TASK PROMPT ::
Would you transcribe the lines running from the one that holds "Image resolution: width=597" to the last line of the records? Leave every picture out.

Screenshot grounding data
**********

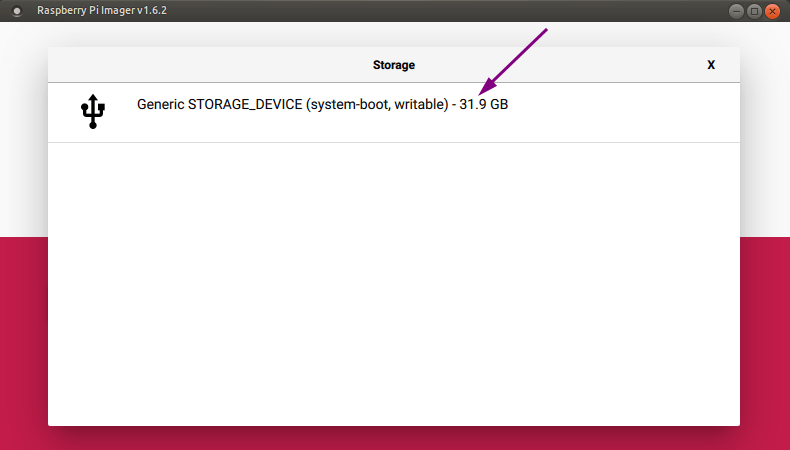The width and height of the screenshot is (790, 450).
Task: Click the Storage dialog heading
Action: [x=394, y=65]
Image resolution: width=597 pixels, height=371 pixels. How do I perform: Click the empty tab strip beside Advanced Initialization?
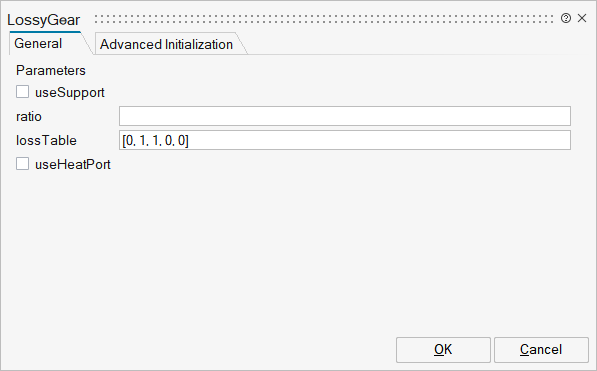pyautogui.click(x=413, y=44)
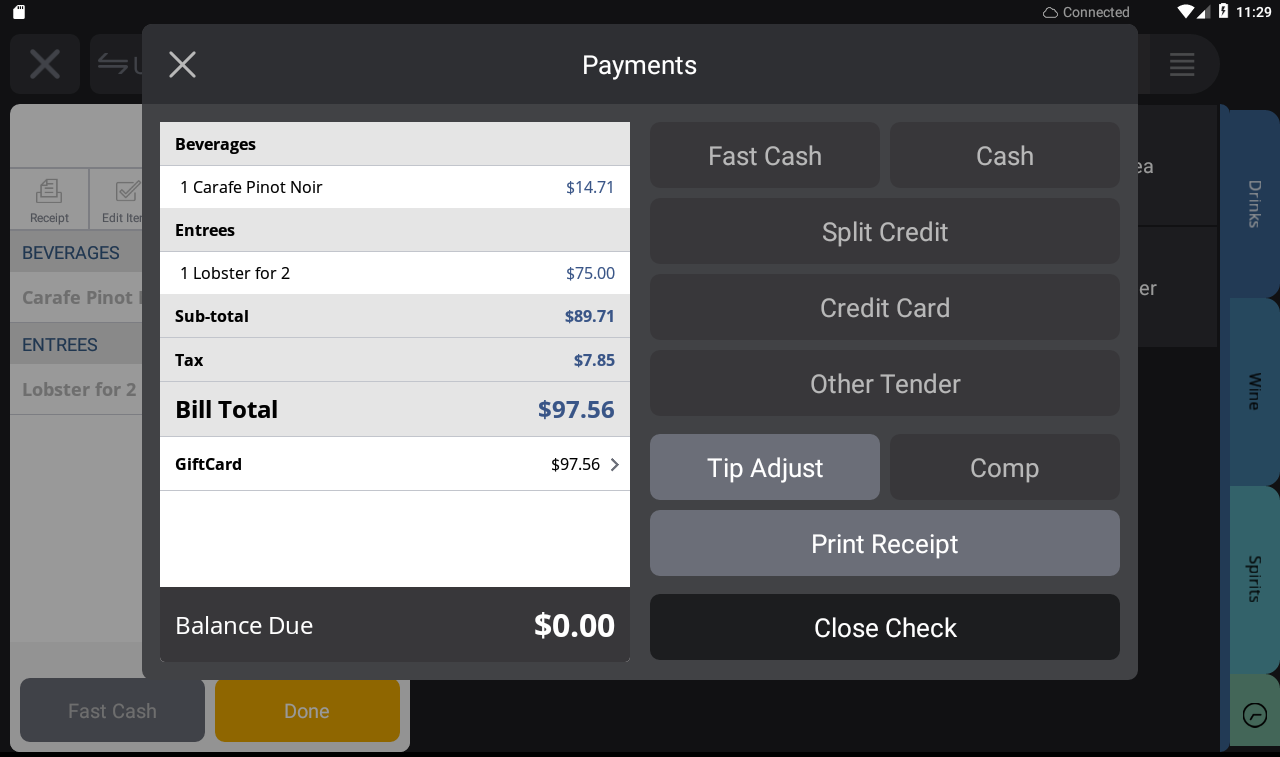Click the Edit Item icon
Viewport: 1280px width, 757px height.
(127, 191)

**********

RESPONSE FOR THIS EXERCISE ::
Image resolution: width=597 pixels, height=371 pixels. How do I perform: Click the empty tab strip beside Advanced Initialization?
pyautogui.click(x=413, y=44)
Click the Edit Item icon
Viewport: 1280px width, 757px height.
(127, 191)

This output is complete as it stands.